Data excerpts
+-------+

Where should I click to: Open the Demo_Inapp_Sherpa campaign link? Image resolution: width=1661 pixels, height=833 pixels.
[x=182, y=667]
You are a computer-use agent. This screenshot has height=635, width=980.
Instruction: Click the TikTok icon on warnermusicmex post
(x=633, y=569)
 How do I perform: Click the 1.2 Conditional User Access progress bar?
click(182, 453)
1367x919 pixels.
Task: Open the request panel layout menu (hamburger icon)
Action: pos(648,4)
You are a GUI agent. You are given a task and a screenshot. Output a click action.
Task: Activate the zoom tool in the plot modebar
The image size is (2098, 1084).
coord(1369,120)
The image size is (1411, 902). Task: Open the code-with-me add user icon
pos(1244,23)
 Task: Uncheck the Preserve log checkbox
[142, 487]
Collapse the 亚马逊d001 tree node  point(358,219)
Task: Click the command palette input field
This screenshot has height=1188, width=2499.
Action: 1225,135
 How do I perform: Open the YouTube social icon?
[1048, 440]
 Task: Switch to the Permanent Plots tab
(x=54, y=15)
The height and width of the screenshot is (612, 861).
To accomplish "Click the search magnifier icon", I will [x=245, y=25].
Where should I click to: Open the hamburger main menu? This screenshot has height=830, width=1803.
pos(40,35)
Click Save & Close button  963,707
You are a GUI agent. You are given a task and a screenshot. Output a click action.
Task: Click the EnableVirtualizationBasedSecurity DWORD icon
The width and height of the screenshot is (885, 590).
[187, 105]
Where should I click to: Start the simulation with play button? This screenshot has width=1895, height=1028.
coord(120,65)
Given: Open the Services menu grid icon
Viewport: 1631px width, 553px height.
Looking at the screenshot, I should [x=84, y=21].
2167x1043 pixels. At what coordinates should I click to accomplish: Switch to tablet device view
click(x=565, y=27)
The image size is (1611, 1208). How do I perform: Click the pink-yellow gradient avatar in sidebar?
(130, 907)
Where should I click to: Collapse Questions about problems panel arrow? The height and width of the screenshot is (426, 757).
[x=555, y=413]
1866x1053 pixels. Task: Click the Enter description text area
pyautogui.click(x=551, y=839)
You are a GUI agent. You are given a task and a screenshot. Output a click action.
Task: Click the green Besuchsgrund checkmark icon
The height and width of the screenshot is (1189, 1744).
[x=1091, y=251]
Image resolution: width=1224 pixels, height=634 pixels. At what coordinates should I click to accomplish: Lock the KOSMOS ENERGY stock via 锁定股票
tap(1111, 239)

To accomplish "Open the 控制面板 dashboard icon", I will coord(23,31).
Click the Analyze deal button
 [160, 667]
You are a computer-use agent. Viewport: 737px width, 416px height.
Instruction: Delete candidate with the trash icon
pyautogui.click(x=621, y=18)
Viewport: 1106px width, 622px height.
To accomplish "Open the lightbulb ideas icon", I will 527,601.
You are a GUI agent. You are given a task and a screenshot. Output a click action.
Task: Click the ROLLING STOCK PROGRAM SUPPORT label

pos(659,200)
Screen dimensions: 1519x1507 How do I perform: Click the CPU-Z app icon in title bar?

+-------+

**Exercise instructions**
The lines to retype run from the start of the entries through the line containing "The height and width of the screenshot is (612, 861)."; reproduce them exactly and add nothing.

**Answer box**
Where should I click to: Open the Demo_Inapp_Sherpa campaign link? Image resolution: width=1661 pixels, height=833 pixels.
[x=182, y=667]
You are a computer-use agent. This screenshot has height=635, width=980.
Instruction: Click the TikTok icon on warnermusicmex post
(x=633, y=569)
 How do I perform: Click the 1.2 Conditional User Access progress bar?
click(182, 453)
1367x919 pixels.
Task: Open the request panel layout menu (hamburger icon)
Action: pos(648,4)
You are a GUI agent. You are given a task and a screenshot. Output a click action.
Task: Activate the zoom tool in the plot modebar
The image size is (2098, 1084).
coord(1369,120)
The image size is (1411, 902). Task: Open the code-with-me add user icon
pos(1244,23)
 Task: Uncheck the Preserve log checkbox
[142, 487]
Collapse the 亚马逊d001 tree node  point(358,219)
Task: Click the command palette input field
This screenshot has height=1188, width=2499.
Action: 1225,135
 How do I perform: Open the YouTube social icon?
[1048, 440]
 Task: Switch to the Permanent Plots tab
(x=54, y=15)
The height and width of the screenshot is (612, 861).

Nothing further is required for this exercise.